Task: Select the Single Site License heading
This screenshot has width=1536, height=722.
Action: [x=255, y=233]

::::

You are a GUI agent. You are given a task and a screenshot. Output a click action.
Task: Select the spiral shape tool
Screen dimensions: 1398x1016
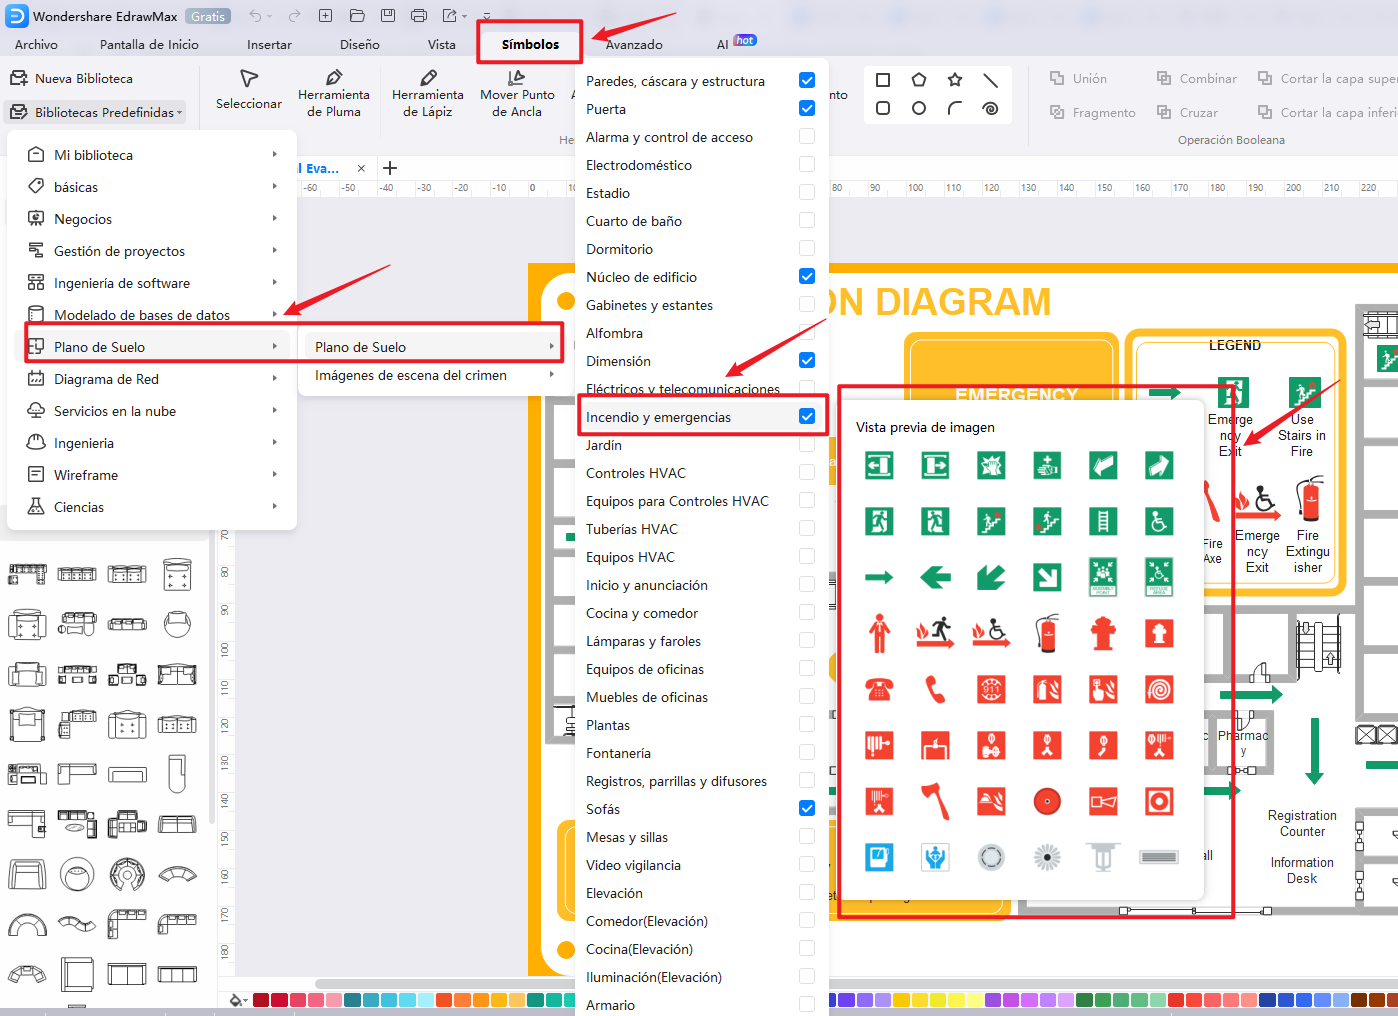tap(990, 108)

::::

_How to complete this task_. The string "Select" may appear on lines of the data above; give the number of those lines and nothing more.

_Exercise response_. 2